**Text to read:**
***

In March 1945, MacArthur sent Lt. Gen. George Kenney, the head of his air forces, to Washington to brief the Joint Chiefs on the situation in the Pacific. In a long talk with Chief of Staff Gen. George Marshall, on March 16, Kenney argued that Japan had lost its air power, its navy and merchant marine, and that there was no longer any necessity to wait for an end to the war in Europe or for the Russians to enter the Pacific war, before moving toward a surrender.

As Kenney relates in The MacArthur I Know: "When I was in Washington in March 1945, I repeated MacArthur's ideas, but everyone I talked to in the War Department and even among the Air crowd disagreed. The consensus was that Japan would hold out for possibly another two years.... While the dropping of the two atomic bombs may have hurried the Japanese decision to quit, there is little doubt that MacArthur was right in July when he told me that the projected Operation Olympic—to invade Japan on November 1, 1945—would never take place."

"It was quite evident from a study of the context of the messages, that the Japanese realized further resistance was futile, and were willing to grant any concessions to halt the war, providing the Emperor remained as the spiritual head of the country," Kenney wrote.

By the Spring of 1945 these peace-feelers were coming in fast and furious. On May 7, 1945, the OSS representative in Portugal informed President Truman that the Counsellor of the Japanese Legation in Portugal had told a source that the Japanese were ready to cease hostilities provided they were allowed to retain possession of the home islands and that the terms "unconditional surrender" not be employed in the actual peace terms.

Other OSS sources working with the Vatican's Cardinal Giuseppe Montini (later Pope Paul VI), were also in touch with the Japanese, who were in the process of working out the terms of an eventual Japanese surrender—again with the proviso that the institution of the Emperor be retained.

***

**Entries:**
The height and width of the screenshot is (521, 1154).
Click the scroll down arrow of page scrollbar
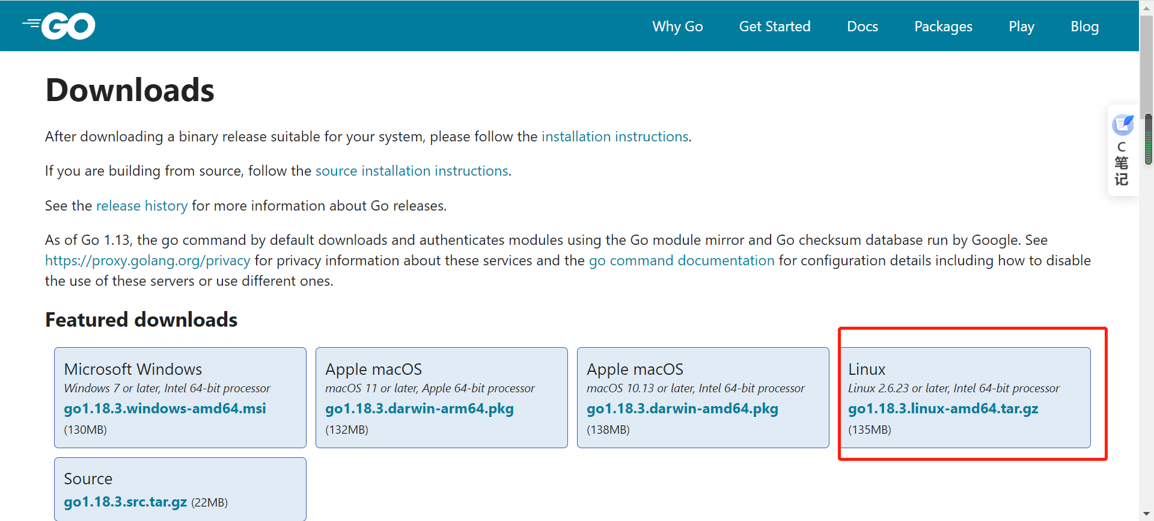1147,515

***

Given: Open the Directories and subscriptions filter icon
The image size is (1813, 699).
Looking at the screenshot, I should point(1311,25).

***

**Your tasks:**
(A) In the passage about Japan's surrender in 1945, on what date did Kenney have his long talk with Gen. George Marshall?
(B) Carry on the passage about Japan's surrender in 1945, starting after its final sentence.

**Task-by-task outputs:**
(A) March 16, 1945

(B)
The stated policy of the United States had been that of "unconditional surrender." This had been stated by President Roosevelt, almost fortuitously, when he met with British Prime Minister Winston Churchill at Casablanca in January 1943. And yet, with Roosevelt, the consummate politician, there was always room for finding a way out of a dilemma if the conditions warranted it. Roosevelt did, in fact, deviate from the "unconditional surrender" formula when Italy agreed to surrender in 1944. But by May 1945, Franklin Roosevelt was dead, and his new Vice President, Harry Truman, had been sworn in as President of the United States.

Truman had replaced Henry Wallace as FDR's Vice President prior to the 1944 elections, through the machinations of the southern Democrats who hated Roosevelt's New Deal as well as his envisioned post-war Grand Design. They knew that Roosevelt would not survive a fourth term. They therefore wanted to replace the strong New Deal Vice President Henry Wallace, with one of their own. Former Missouri tailor Harry Truman, a proud son of the Confederacy (both grandfathers fought for the South during the Civil War), who had come to prominence in Missouri politics as a stooge of the Kansas City-based criminal Pendergast mob, was their man. As his chief foreign policy adviser, Truman chose Sen. James Byrnes from South Carolina, an even more dyed-in-the-wool Confederate sympathizer. In June 1945, Truman made Byrnes Secretary of State.

The Russian Factor
From the beginning of the war, the Allied forces had decided that their main thrust would be in Europe. In every aspect of supply and logistics, the Atlantic theater received the primary attention, with MacArthur, the army commander in the Pacific, having to make do with whatever he got.

The Russian armies were almost solely deployed on the European front. After initial clashes with the Japanese in Manchuria in 1939, in which the Japanese fared badly, the Russians signed a Neutrality Treaty with Japan. In his discussions with Stalin at Tehran in November 1943 and at Yalta in February 1945, Roosevelt had talked to the Soviet leader about the possibility of redeploying Russian troops to the East at the conclusion of the war with Nazi Germany. Already in the beginning of the Pacific campaign, MacArthur had called for Russian engagement against the Japanese in Manchuria, a measure that would have helped tie up some of their forces that would otherwise be available to be deployed against him. The Russians, hard pressed by the advance of the Nazi armies, were not eager to engage in a two-front war if that could be avoided.

And yet, after the decisive victory of the Red Army at Kursk in July 1943, it was felt in U.S. military circles that the Russians might now consider moving against Japan. In a Joint Chiefs' instruction cited by Alperovitz, in the Fall of 1943 to the head of the American Military Mission in Moscow, Brig. Gen. John Deane, "the great importance to the United States of Russia's full participation in the war against Japan after the defeat of Germany, as essential to the prompt and crushing defeat of Japan at far less cost to the United States and Great Britain," was clearly stated. Again, just before the Big Three meeting—Roosevelt, Churchill, and Stalin—at Tehran in 1943, the Joint Chiefs stated: "We are agreed that every effort should be exerted to bring the U.S.S.R. into the war against Japan at the earliest practicable date, and that plans should be prepared in that event."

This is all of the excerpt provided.